Older workers over pension age will have to contribute towards the new healthcare levy.
Older workers who work past the state retirement age and the self-employed will have to pay the extra healthcare levy announced by the Government this week.
The levy of 1.25% on employee earnings and on employer wage costs (which equates to a 2.5% overall increase in the tax rate on earnings) aims to raise £14 billion a year for health and social care.
The levy, which was voted through on Wednesday, is being extended to those over state pension age from 2023-24, although pension-related income is exempt, and to dividends, affecting limited companies and investments. The aim is to tackle concerns that the burden of paying for health and social care is falling unfairly on younger voters, who are least likely to vote for the Conservatives.
The Institute of Fiscal Studies, however, says is the tax “will be overwhelmingly borne by workers with very little coming from pensioners”. It add that the new levy continues a trend seen over many decades of the burden of tax being shifted towards earnings.
The IFS says: “It is disappointing that the government did not find a better package of tax measures to fund these spending increases. A simple increase in income tax would have been preferable. But overall much needed reforms to social care are being introduced and unavoidable pressures on the NHS are being funded through a broad based and broadly progressive tax increase. That is better than doing nothing.”

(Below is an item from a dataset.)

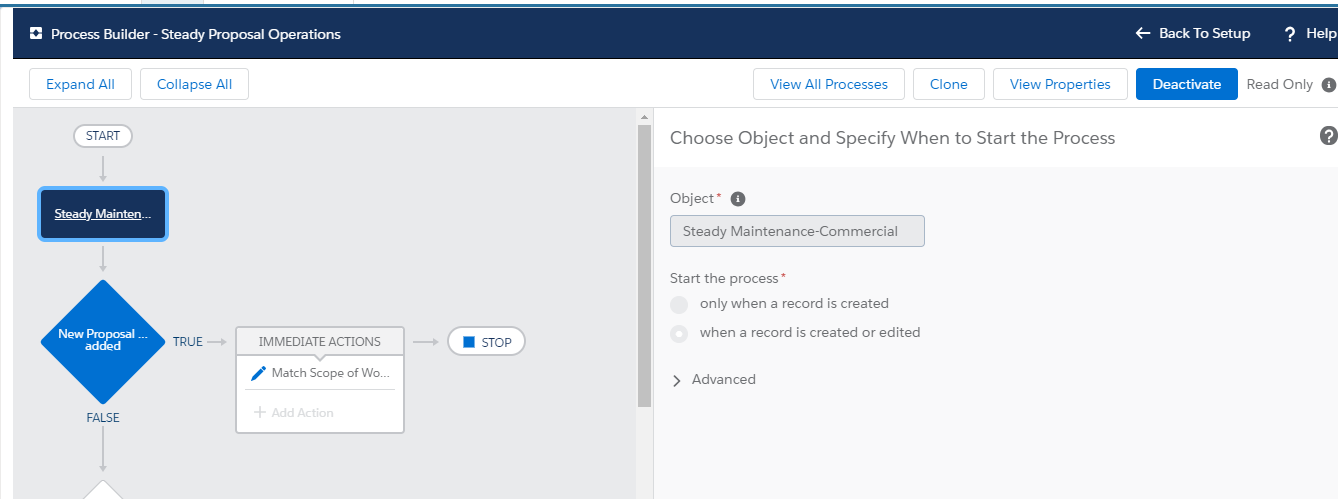1338x499 pixels.
Task: Click the pencil icon on Match Scope action
Action: click(258, 373)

The Government also confirmed a one-year suspension of the “triple lock” formula for annual state pension increases, following concern that rising average earnings would have led to a significant rise in pensions.
Meanwhile, the Scottish government outlined its priorities in this year’s Programme for Government. They include an increase in frontline health spending, new legislation for a National Care Service and a system providing low-income families with free childcare before and after school and during holidays.